At the EKON waste disposal and recycling plant on the outskirts of Warsaw, all of the workers are mentally disabled - suffering from varying conditions from mild learning difficulties to developed schizophrenia. The employees collect the rubbish from 60,000 flats and sort recyclable material at the factory.

The factory has run successfully as a company for 20 years. Many of its workers would find it hard, if not impossible to find other jobs.

The work done here provides a necessary service to the community, but it also helps to restore the self-confidence of employees, giving them a sense of purpose, companionship and allowing them to earn a wage while contributing to society.
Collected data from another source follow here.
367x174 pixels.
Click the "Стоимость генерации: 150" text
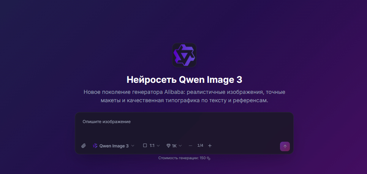pos(182,158)
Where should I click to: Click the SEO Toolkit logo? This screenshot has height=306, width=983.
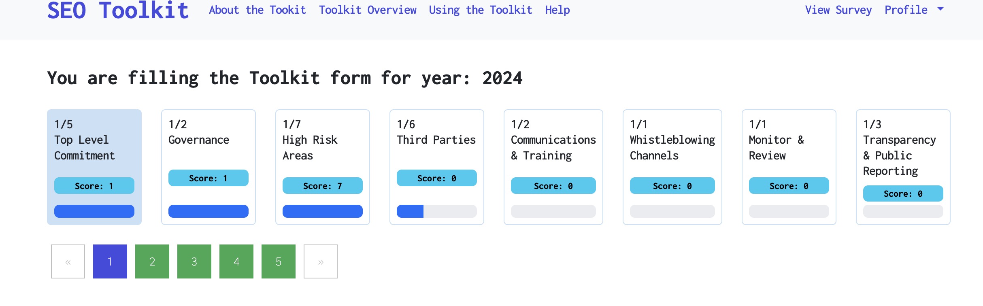pos(118,11)
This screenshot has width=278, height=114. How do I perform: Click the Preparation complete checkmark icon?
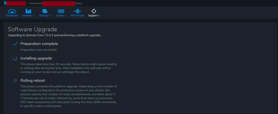click(15, 44)
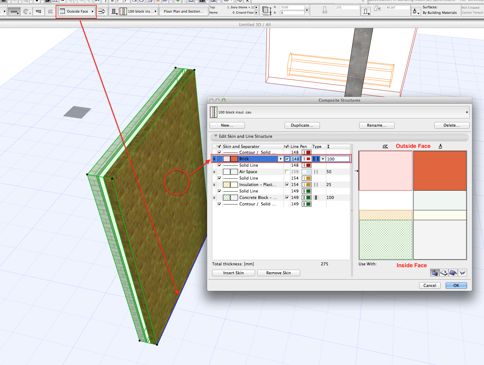Click the surface paintbrush override icon in toolbar

click(x=415, y=12)
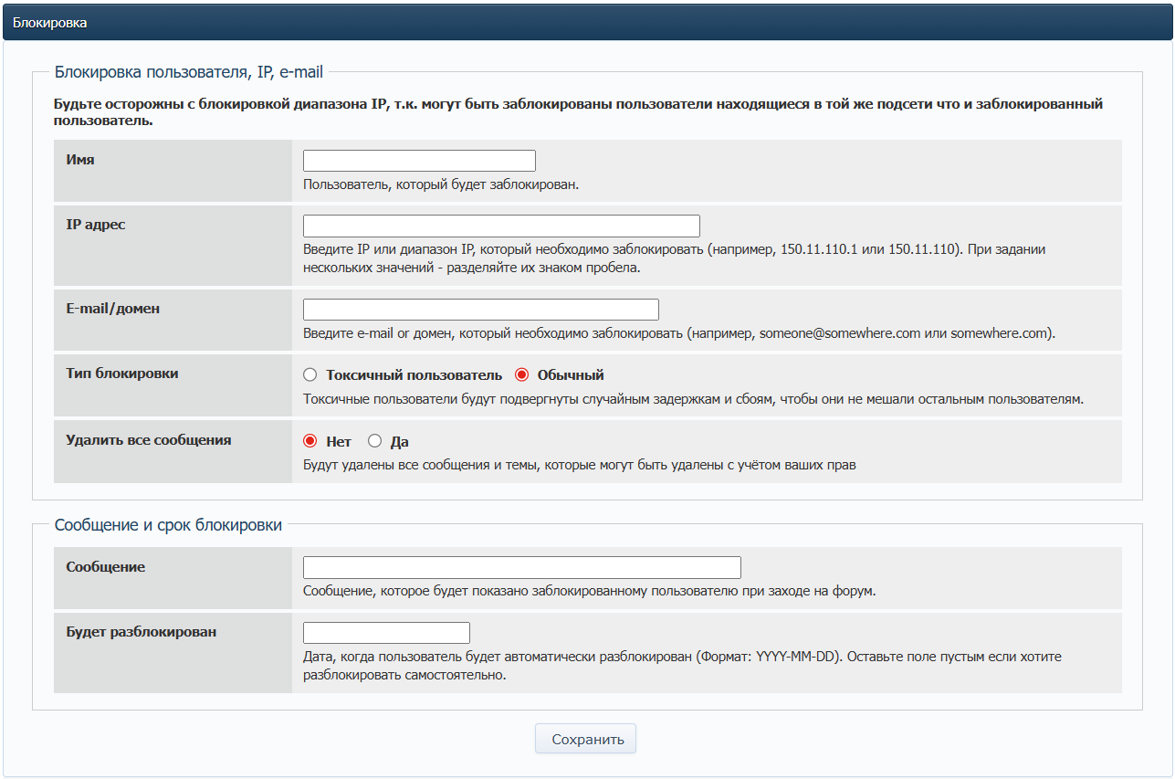Image resolution: width=1175 pixels, height=779 pixels.
Task: Click the "IP адрес" input field
Action: (501, 226)
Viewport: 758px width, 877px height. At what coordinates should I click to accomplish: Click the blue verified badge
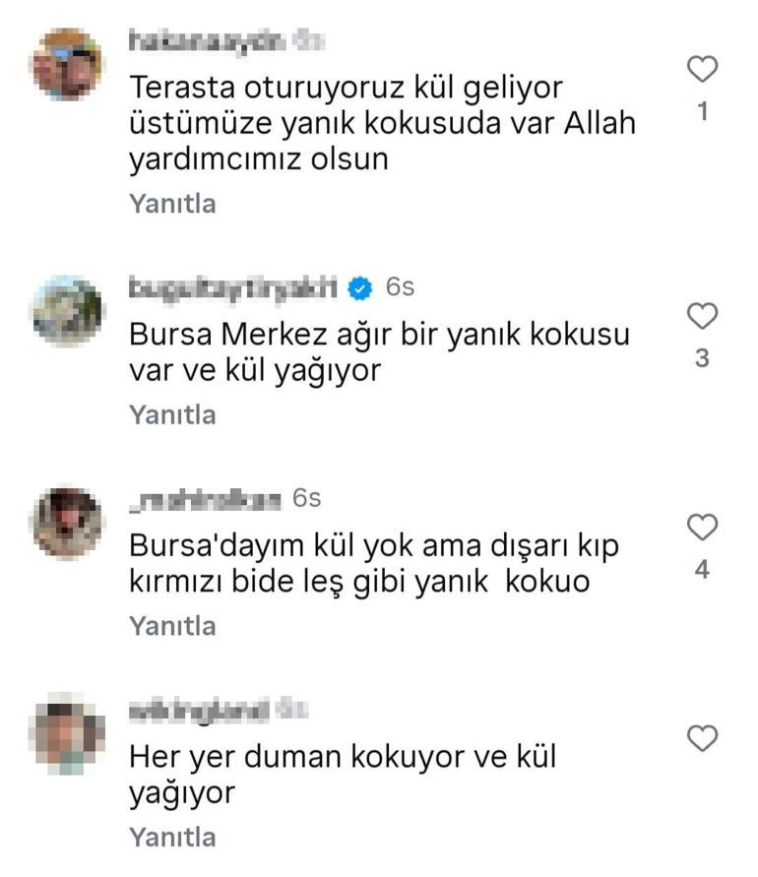click(x=359, y=288)
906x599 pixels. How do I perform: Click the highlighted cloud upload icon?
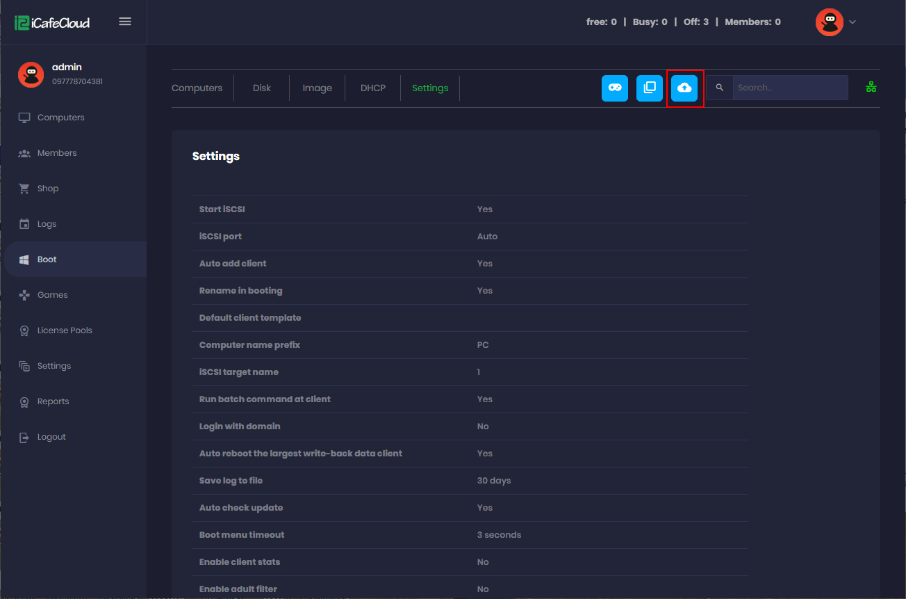(684, 88)
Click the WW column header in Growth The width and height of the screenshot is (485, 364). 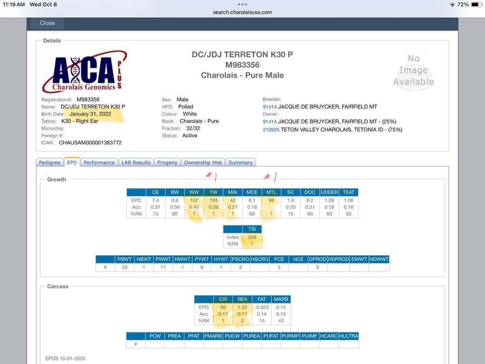click(x=194, y=192)
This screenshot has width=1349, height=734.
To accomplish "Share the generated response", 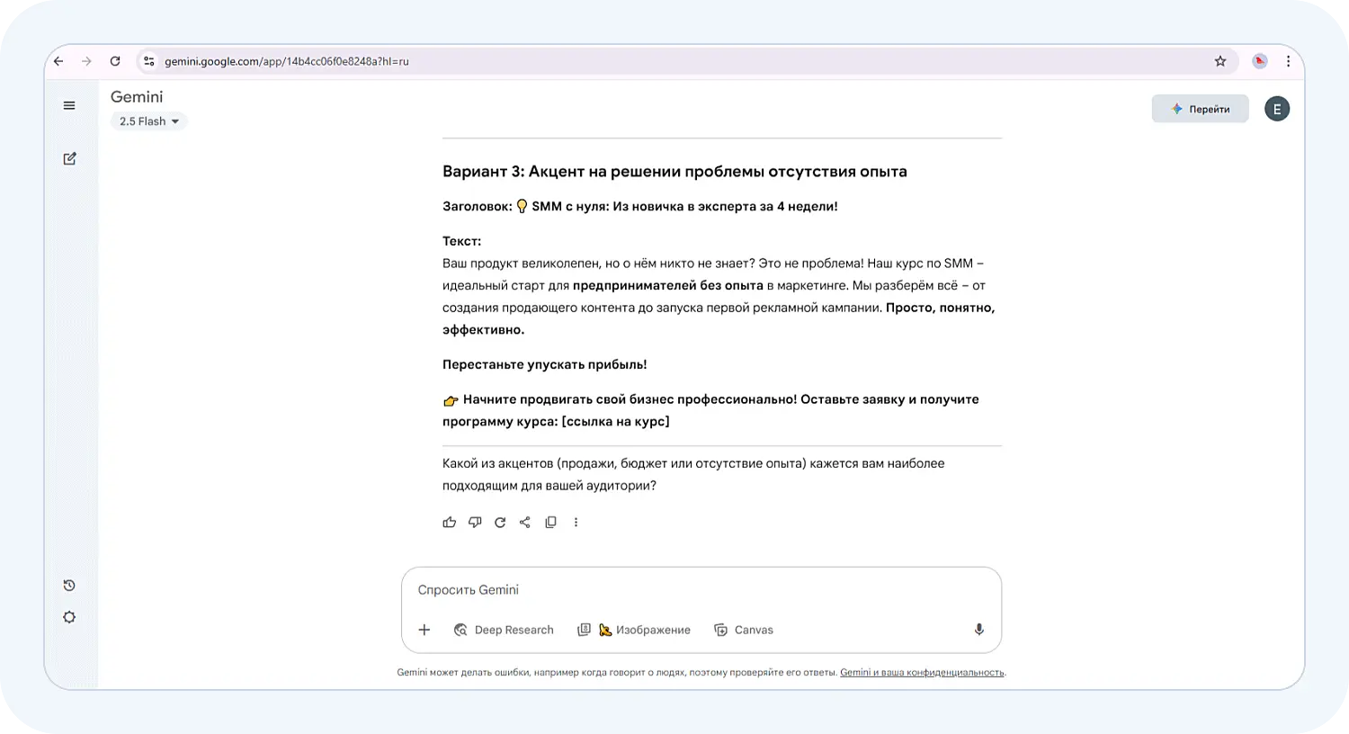I will [x=525, y=522].
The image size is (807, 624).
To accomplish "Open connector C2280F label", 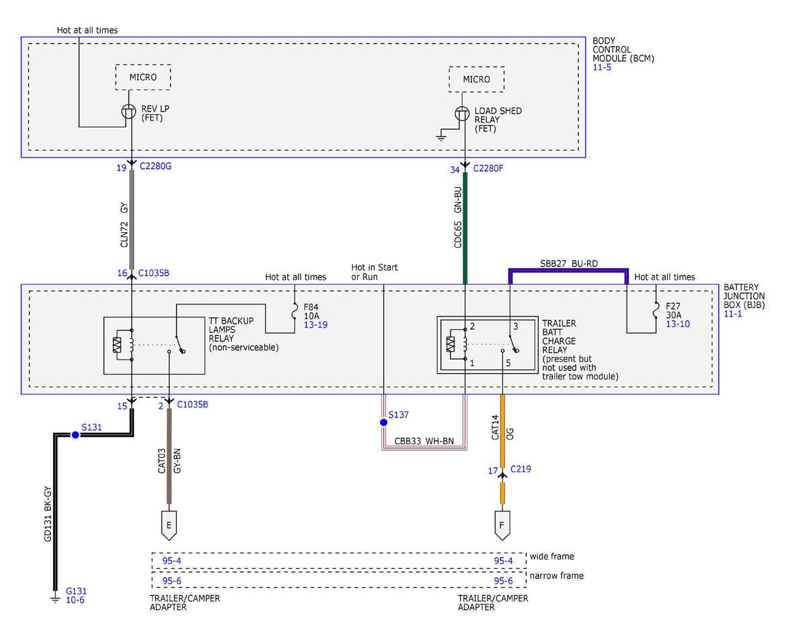I will (488, 168).
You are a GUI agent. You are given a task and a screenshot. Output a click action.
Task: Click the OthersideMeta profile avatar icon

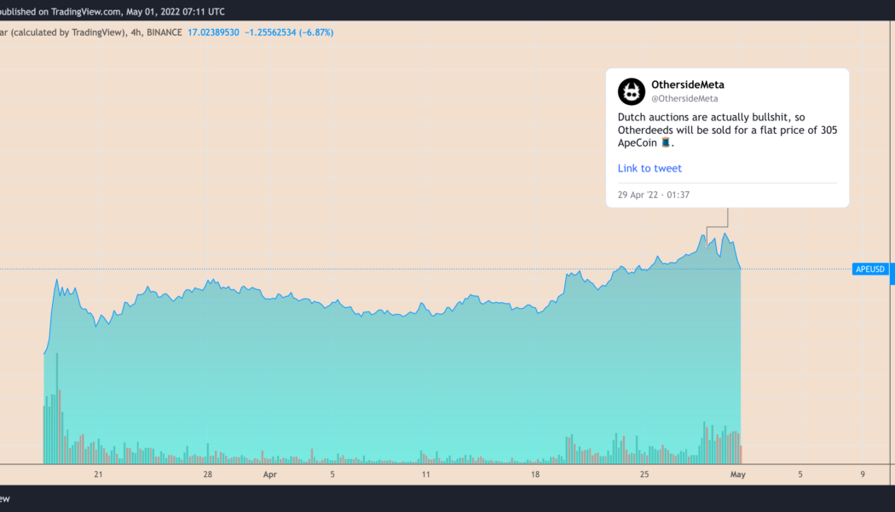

However, the future of the company and its employees is now in jeopardy as the company battles market forces in tricky economic times.

EKON's waste recycling business has run as a successful social enterprise for 20 years [Al Jazeera]

FILMMAKER'S VIEW

By Oliver Englehart

EKON's waste recycling business has run as a successful social enterprise for 20 years, collecting and sorting the recycling from an area made up of 60,000 Warsaw flats. This, however, is no ordinary business; everybody that works here is mentally disabled.

Their conditions vary from mental disabilities such as learning difficulties and autism through to psychiatric illnesses such as bipolar disorder and paranoid schizophrenia.

When I first got in touch with the management of EKON during the summer of 2013, the future of the company was in jeopardy. Due to a change in regulations, the contract to collect recyclable waste in EKON's district of operation had gone out to tender and the company found itself unable to compete with the larger more profit-driven waste management companies.

The management were desperate to save their marginalised workforce from the threat of further social exclusion and unemployment [Al Jazeera]

The management cared deeply about their staff and were desperate to save their marginalised workforce from the threat of further social exclusion and unemployment, but the spectre of being forced to sack 200 mentally disabled employees loomed over the company.

The subject of this documentary - mentally disabled workers facing mass dismissal from a waste recycling factory - might sound like a gloomy topic. But what I found when I got to Warsaw, was quite the opposite - not only was it visually arresting, colourful and laden with metaphor; disabled people sorting recyclable materials from a conveyer belt of waste - it was also a heart-warming place with a wonderful atmosphere.

The workers earned a wage while providing a necessary service to the community, but EKON also provided a real sense of purpose and companionship to this group of people. The quality of the recycling product was also extremely effective but nevertheless the factory remained under threat from market forces.

The employees suffer from mental disabilities such as learning difficulties and autism through to psychiatric illnesses such as bipolar disorder and paranoid schizophrenia [Al Jazeera]

On the first filming trip to Warsaw, I also met Malgorzata and Konrad, who had met on the sorting line of the factory, fallen in love and got engaged. Malgorzata would not marry Konrad, however, until he paid off his debts. Unfortunately, one of the reasons Konrad is in debt is because he took out a loan to pay for Malgorzata's engagement rings (the first one fell off her finger at work and disappeared off down the sorting line).

The question of whether or not the lovebirds will tie the knot became a bit of a romantic comedy sub-plot to the fate of the factory and its workers. I also hoped it would help to show some of the bigger picture from their lives and relationships outside of the workplace.

I did hope, like in all good endings, that the couple would finally overcome the odds and get married, but this is documentary, and sadly their circumstances and disabilities have thus far continued to conspire against them.

In 2013, the factory had about 400 employees and now there are only about 220 [Al Jazeera]

As for the factory, despite the best efforts of the management, the scope of the waste recycling business was reduced threefold. In 2013 they had about 400 employees and now there are only about 220. They have, however, held on to a contract to continue their operations, albeit in a diminished capacity, until 2017. EKON is now searching for new opportunities both in recycling and in other areas where they can continue vocational rehabilitation of the disabled.

While filming observational documentary with a vulnerable group of people requires extra sensitivity and care, the disabled are too often not given a voice at all, pushed to one side of society, overlooked and underrepresented. While the subject matter may sound bleak, this was not the situation I found or wanted to reflect on in this film.

I hope there is a lightness of touch to this documentary which reflects the genuine warmth, humour and humanity of its protagonists. Despite their disabilities and in the face of great adversity, the people featured in this Witness have the same relationships, hopes, dreams and fears as everyone else.